Not if you need it! I'd actually prefer a small, thin watch with tritium hands and dial. 

Sent from my DROID RAZR HD using Tapatalk 2


----------



## Blues-Al (Aug 20, 2013)

Hi. I would recommend a casio w86. Blue illumination. Slim. And £14 from most places. 
Very tough too.


----------



## CaptainRogersUK (Oct 17, 2013)

from what i remember of my kesai tokyoflash watch i think i had it on fade in and out  but you have to recharge it fairly regular.
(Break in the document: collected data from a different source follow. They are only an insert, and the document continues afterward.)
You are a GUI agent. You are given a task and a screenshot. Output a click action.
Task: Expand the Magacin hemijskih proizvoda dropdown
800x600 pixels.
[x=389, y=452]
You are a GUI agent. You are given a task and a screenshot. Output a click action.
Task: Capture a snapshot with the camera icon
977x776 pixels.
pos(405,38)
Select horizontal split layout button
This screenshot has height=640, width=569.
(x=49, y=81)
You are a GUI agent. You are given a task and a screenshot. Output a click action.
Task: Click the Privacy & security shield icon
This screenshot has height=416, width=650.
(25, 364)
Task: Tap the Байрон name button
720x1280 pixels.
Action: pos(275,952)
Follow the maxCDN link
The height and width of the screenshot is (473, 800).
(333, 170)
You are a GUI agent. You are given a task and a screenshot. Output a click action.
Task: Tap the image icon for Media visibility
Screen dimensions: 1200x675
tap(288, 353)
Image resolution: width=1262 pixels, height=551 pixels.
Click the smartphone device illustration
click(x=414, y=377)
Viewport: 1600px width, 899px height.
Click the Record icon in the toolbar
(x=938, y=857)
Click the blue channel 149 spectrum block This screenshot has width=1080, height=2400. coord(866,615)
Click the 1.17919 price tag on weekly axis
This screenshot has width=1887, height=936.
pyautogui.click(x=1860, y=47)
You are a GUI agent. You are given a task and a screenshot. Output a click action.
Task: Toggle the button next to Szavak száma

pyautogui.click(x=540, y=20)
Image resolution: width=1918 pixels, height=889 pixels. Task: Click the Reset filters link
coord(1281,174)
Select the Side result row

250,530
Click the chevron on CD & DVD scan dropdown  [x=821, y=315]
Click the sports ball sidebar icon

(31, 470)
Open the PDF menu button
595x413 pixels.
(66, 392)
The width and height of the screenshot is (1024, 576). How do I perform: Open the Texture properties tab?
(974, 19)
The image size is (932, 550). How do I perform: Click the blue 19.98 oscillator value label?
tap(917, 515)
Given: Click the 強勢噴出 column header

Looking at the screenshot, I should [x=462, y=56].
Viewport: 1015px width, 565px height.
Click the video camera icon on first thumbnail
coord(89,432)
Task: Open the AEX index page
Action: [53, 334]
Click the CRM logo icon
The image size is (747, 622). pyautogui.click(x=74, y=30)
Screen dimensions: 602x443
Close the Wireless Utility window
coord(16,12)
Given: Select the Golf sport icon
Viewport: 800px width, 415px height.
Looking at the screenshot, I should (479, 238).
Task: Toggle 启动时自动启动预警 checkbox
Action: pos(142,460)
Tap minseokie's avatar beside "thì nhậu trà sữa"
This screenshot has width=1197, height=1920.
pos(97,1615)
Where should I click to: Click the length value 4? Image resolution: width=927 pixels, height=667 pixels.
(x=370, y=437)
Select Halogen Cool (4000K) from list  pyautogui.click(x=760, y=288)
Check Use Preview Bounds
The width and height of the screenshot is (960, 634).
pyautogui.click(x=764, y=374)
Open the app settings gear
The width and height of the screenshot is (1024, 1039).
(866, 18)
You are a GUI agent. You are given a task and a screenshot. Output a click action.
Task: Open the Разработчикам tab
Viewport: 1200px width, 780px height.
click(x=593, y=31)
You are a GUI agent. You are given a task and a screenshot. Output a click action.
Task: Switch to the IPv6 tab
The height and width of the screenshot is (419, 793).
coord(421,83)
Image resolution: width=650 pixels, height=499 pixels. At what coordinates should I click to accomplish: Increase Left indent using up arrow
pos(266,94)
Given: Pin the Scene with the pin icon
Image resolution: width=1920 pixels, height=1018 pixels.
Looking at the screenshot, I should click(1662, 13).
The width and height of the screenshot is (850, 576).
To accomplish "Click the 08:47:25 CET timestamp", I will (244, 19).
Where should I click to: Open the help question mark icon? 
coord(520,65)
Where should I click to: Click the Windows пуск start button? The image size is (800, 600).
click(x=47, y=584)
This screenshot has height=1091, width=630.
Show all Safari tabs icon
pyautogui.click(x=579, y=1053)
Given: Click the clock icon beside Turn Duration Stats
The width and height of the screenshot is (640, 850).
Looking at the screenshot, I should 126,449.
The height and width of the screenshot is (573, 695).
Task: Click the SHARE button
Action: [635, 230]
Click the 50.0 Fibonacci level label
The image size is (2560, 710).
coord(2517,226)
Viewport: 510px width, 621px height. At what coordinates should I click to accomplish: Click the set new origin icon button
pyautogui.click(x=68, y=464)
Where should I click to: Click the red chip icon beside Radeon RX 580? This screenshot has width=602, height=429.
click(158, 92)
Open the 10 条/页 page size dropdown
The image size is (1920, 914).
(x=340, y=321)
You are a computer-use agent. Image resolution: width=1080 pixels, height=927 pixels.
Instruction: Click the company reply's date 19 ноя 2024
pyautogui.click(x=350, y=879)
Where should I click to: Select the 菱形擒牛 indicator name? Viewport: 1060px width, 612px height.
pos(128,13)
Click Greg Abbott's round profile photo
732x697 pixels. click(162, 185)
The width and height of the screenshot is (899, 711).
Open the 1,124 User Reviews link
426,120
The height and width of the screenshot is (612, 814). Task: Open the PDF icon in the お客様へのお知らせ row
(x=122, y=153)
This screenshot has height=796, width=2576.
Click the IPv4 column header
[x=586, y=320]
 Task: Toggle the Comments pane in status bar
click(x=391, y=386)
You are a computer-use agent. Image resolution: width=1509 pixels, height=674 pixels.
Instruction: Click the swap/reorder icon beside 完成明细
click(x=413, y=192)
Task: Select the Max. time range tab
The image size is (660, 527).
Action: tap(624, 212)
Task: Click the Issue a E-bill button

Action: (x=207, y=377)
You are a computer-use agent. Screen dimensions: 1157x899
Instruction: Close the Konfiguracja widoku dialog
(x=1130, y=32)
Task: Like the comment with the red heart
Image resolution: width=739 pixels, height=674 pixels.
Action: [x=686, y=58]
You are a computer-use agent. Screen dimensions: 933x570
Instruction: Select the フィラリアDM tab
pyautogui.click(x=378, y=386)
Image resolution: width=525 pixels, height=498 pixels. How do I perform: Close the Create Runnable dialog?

I swapped if for the tron watch which auto illuminates every 10-15 minutes from what i remember.. i dont have the manual on me.. but all manuals can be downloaded from the tokyo flash web site.. they sell out really fast too but are very durable  though my standard watch is thecasio g shock GD-100SC.

I ALSO HAVE THE jack bauer limited edition 24-casio waveceptor which is a good alternative as that as back light and additional amber leds


----------



## CaptainRogersUK (Oct 17, 2013)

the cheapest tritium watch i ever came across was the SMITH N WESSON trit watch, it retails about 70gbp on ebay i think...


----------



## recDNA (Oct 17, 2013)

Thank you

Beamed from my Galaxy Note 3


----------



## recDNA (May 26, 2014)

Ended up going with a gear to go with my Note 3


----------